# YOUR GOAL:
List every line of the records that contains the word "Click".

━━━ SUPPLIED ENTRIES

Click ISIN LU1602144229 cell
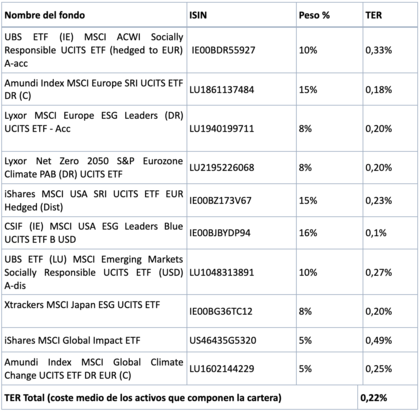 tap(222, 369)
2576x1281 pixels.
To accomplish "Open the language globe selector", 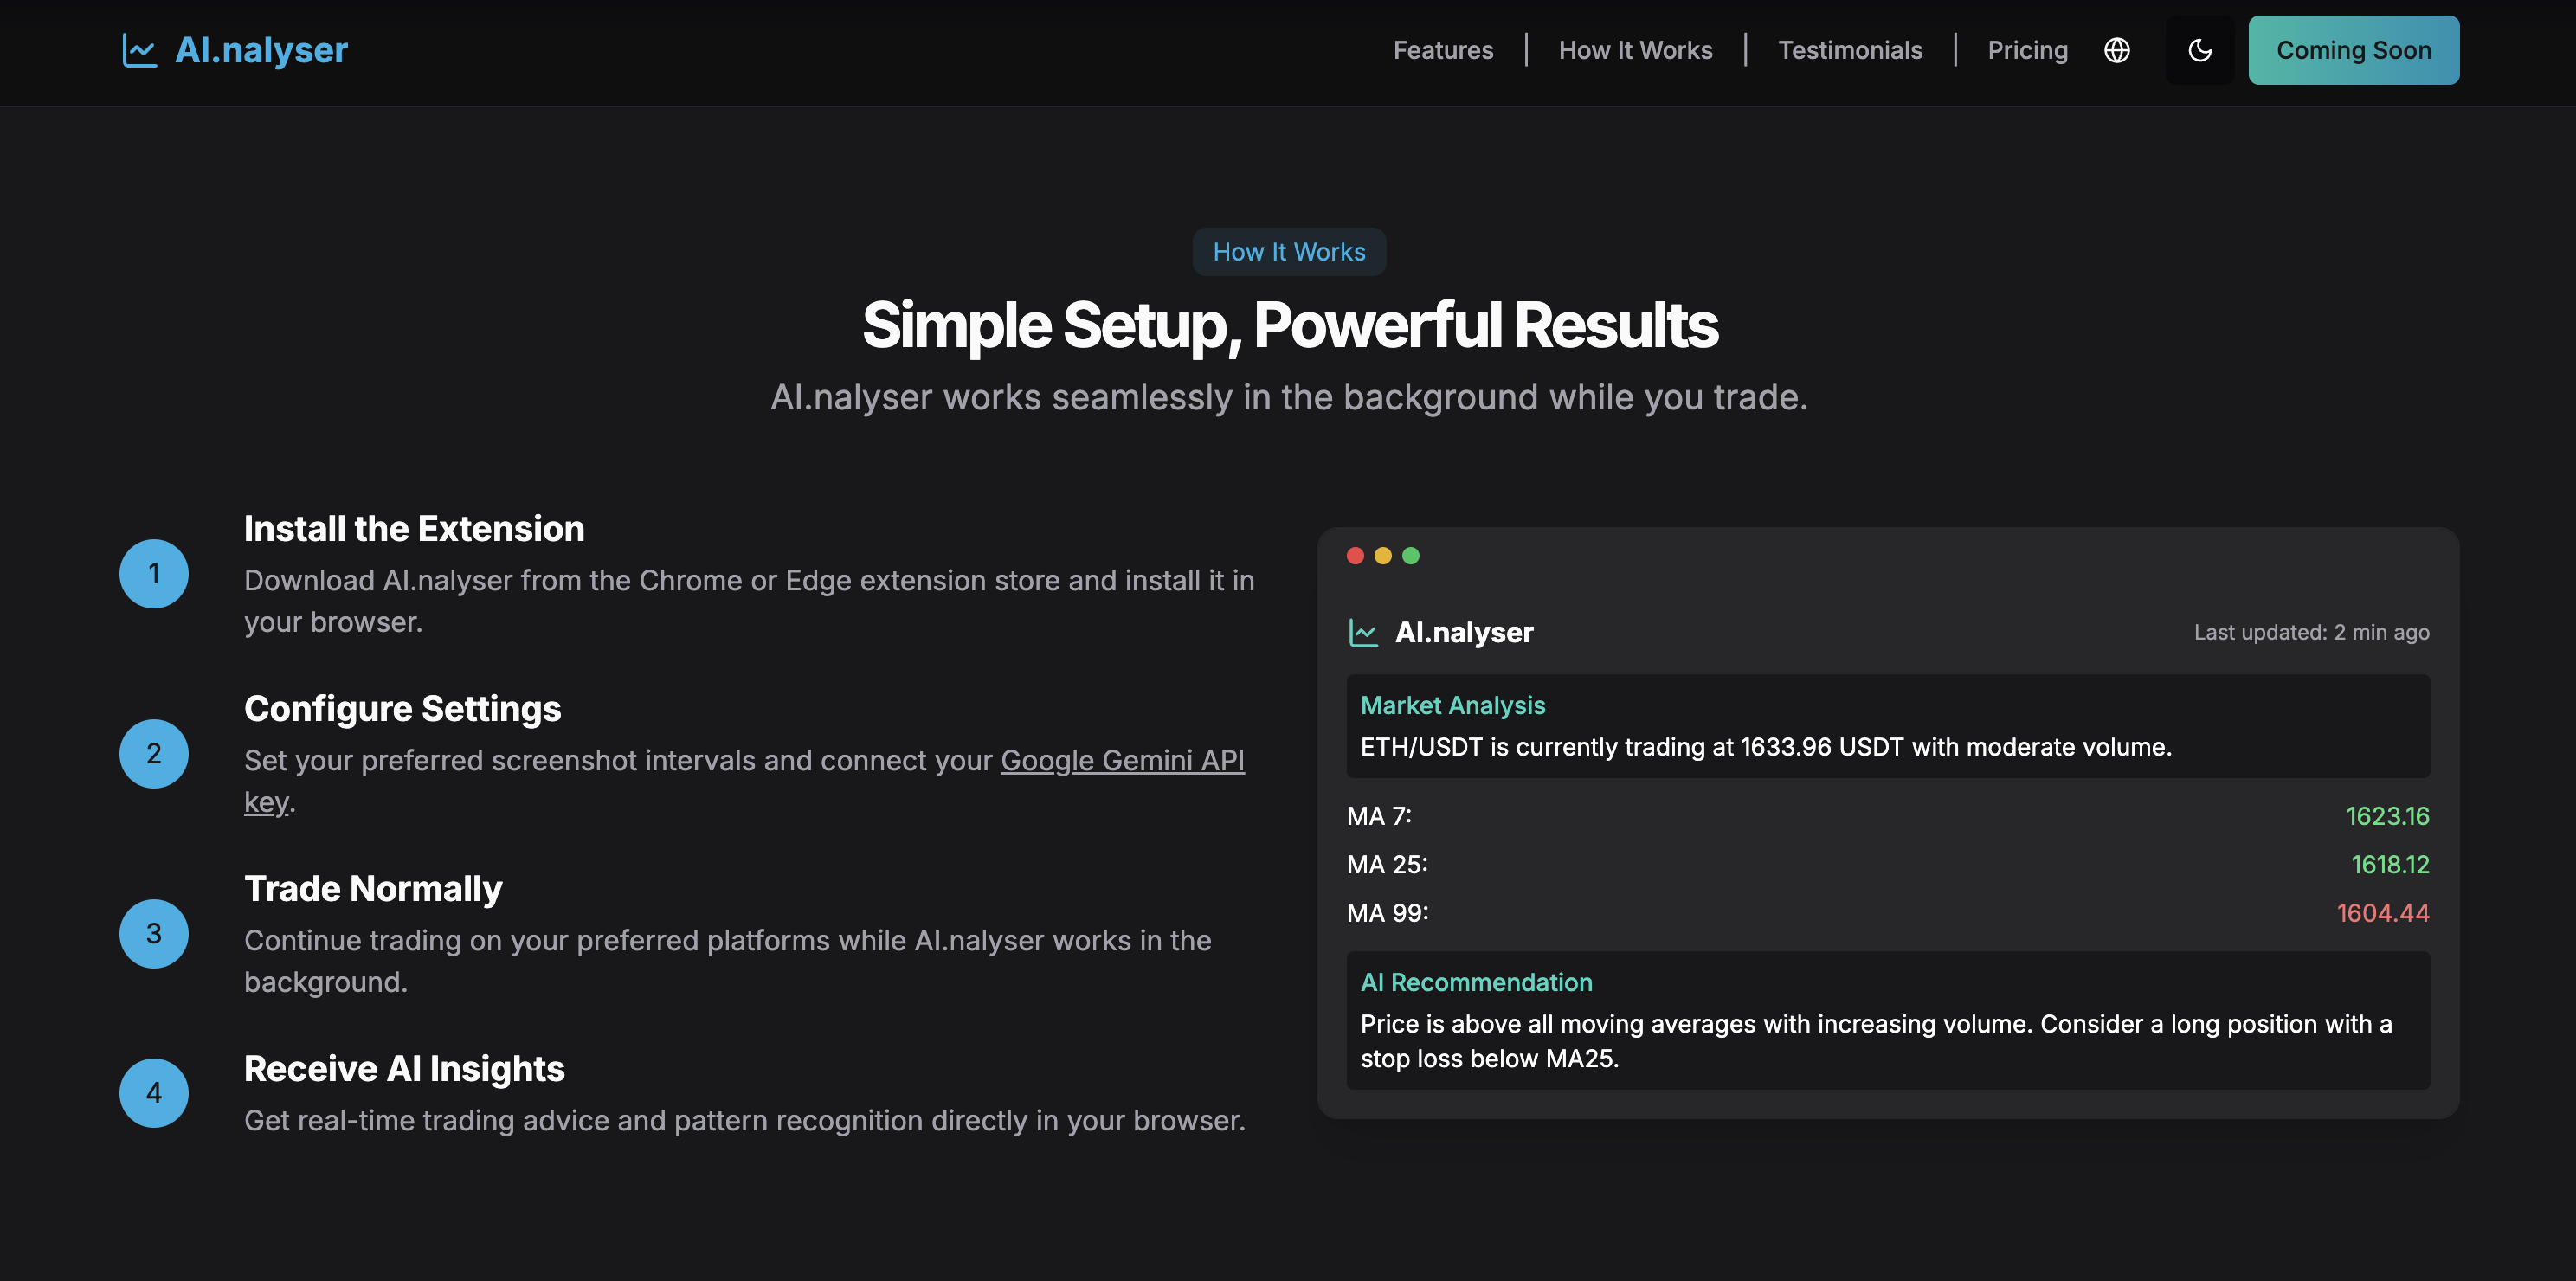I will 2116,50.
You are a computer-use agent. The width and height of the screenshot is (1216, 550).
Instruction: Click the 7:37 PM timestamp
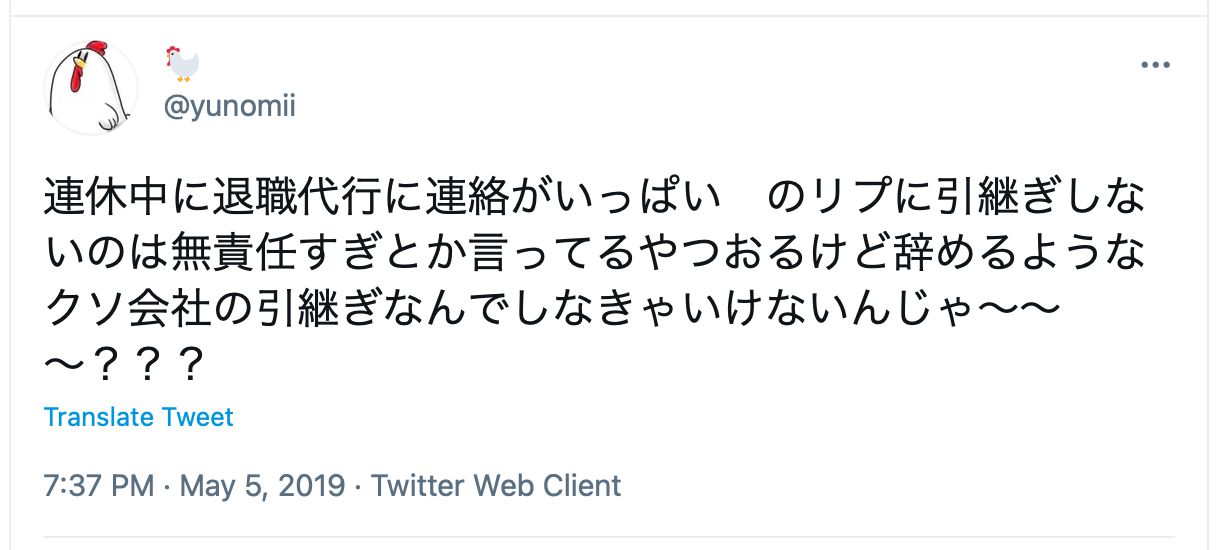[99, 486]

━━━━━━

# OUTPUT FOR THIS TASK:
Click ISIN LU1602144229 cell
Instruction: Click the 7:37 PM timestamp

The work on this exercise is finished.